- **Saved entries**:
□ □ □ □
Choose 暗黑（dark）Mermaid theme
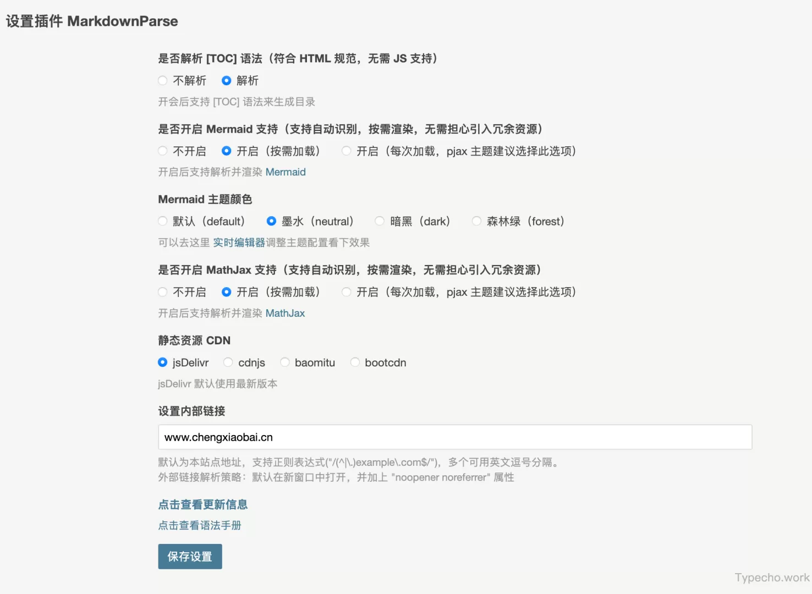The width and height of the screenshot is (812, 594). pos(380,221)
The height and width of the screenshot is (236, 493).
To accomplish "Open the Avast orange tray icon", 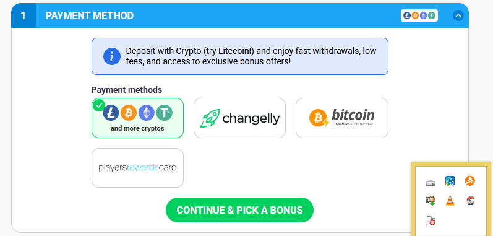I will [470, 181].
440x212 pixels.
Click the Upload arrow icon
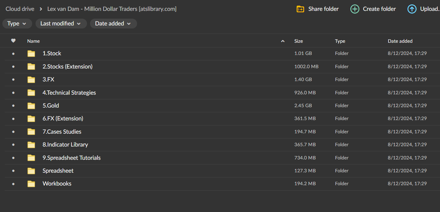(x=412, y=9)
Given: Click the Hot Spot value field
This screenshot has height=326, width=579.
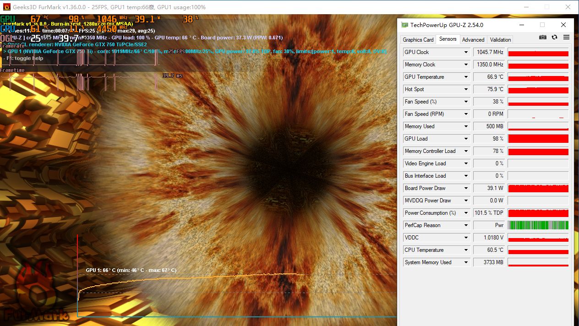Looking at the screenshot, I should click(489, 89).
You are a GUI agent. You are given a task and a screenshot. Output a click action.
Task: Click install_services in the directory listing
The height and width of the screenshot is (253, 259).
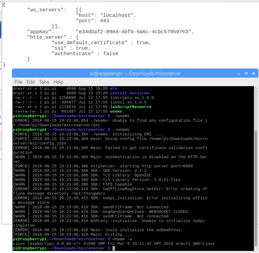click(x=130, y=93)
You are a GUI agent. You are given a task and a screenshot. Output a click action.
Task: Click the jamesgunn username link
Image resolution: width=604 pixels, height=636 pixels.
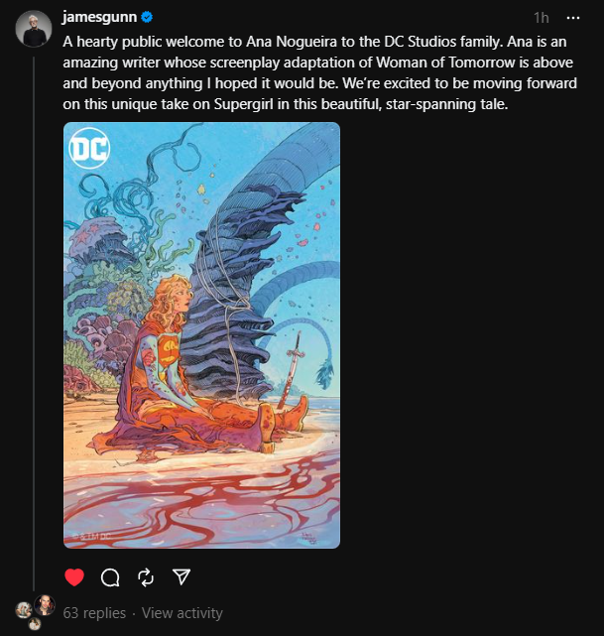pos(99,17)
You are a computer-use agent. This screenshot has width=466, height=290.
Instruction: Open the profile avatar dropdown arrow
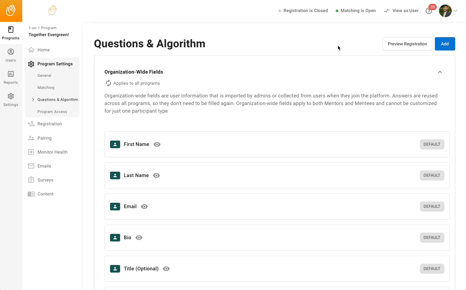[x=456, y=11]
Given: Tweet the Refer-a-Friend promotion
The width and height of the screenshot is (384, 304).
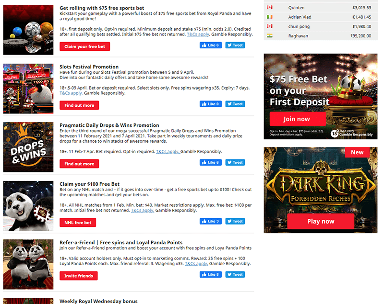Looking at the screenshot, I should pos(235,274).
□ □ □ □
- **Problem requirements**: Take the lines from the one holding "Instruction: Open the" through the final line of the records above and output them exactly, both ends included, excluding pictures.

- **Answer to this task**:
Instruction: Open the profile avatar dropdown arrow
[x=456, y=11]
Given: Tweet the Refer-a-Friend promotion
The width and height of the screenshot is (384, 304).
Looking at the screenshot, I should pos(235,274).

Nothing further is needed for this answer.